So, after all this has been subtracted, according to the confidential studio accounting statement, “Forrest Gump” showed a loss of $62,403,581.

(BEGIN TEXT OF INFOBOX / INFOGRAPHIC)

No Box of Chocolates

After collecting more than $350 million in box office receipts worldwide, the Academy Award-winning film “Forrest Gump,” starring Tom Hanks, had made no profit as the end of 1994, according to a confidential financial statement prepared by Paramount Pictures. According to the accounting, here’s where the money went. Worldwide receipts: $350 m.
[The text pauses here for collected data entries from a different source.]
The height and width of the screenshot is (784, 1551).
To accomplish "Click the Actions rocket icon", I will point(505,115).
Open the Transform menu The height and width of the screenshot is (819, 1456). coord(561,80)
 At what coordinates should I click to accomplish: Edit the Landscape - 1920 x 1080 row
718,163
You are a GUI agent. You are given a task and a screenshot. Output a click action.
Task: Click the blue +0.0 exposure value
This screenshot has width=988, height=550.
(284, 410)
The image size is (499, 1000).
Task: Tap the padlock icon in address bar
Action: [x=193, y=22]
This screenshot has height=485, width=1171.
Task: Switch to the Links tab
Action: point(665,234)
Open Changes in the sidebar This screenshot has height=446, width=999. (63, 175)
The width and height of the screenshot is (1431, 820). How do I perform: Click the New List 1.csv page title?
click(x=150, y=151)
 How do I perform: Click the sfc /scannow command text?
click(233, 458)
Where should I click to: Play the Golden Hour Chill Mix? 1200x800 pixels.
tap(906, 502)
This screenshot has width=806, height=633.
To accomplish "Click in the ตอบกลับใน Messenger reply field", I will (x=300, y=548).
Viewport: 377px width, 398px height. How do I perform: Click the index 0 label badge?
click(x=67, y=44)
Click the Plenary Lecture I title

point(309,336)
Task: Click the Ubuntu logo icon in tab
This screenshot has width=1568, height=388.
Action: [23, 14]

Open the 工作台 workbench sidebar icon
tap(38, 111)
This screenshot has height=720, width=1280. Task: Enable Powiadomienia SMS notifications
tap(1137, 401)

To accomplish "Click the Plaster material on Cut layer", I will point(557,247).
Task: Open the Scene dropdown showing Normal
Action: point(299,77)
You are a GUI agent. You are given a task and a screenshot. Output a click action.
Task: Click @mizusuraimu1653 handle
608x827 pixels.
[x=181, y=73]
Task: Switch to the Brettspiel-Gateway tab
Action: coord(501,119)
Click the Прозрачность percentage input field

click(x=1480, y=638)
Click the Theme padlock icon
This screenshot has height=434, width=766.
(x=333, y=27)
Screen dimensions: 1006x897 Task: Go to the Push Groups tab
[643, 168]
Theater owners worldwide: $159 m.* Paramount: $191 m. ***

RECEIPTS, in millions

$191.0 / Gross receipts received by Paramount after theater owners have taken their share, which is generally about 50% of total box office revenue.

***

OUTLAYS, in millions

$73.5 / Goes to Paramount to cover promotion, prints, advertising.

$62.0 / Goes to Paramount to cover the cost of distribution to theater owners.

$62.0 / Cover fees earned by Hanks and director Robert Zemeckis; this is so-called “first-dollar” gross, which only the top stars and directors can command.

$50.0 / Cost of making the picture, including story rights to the story, salaries, film and sets.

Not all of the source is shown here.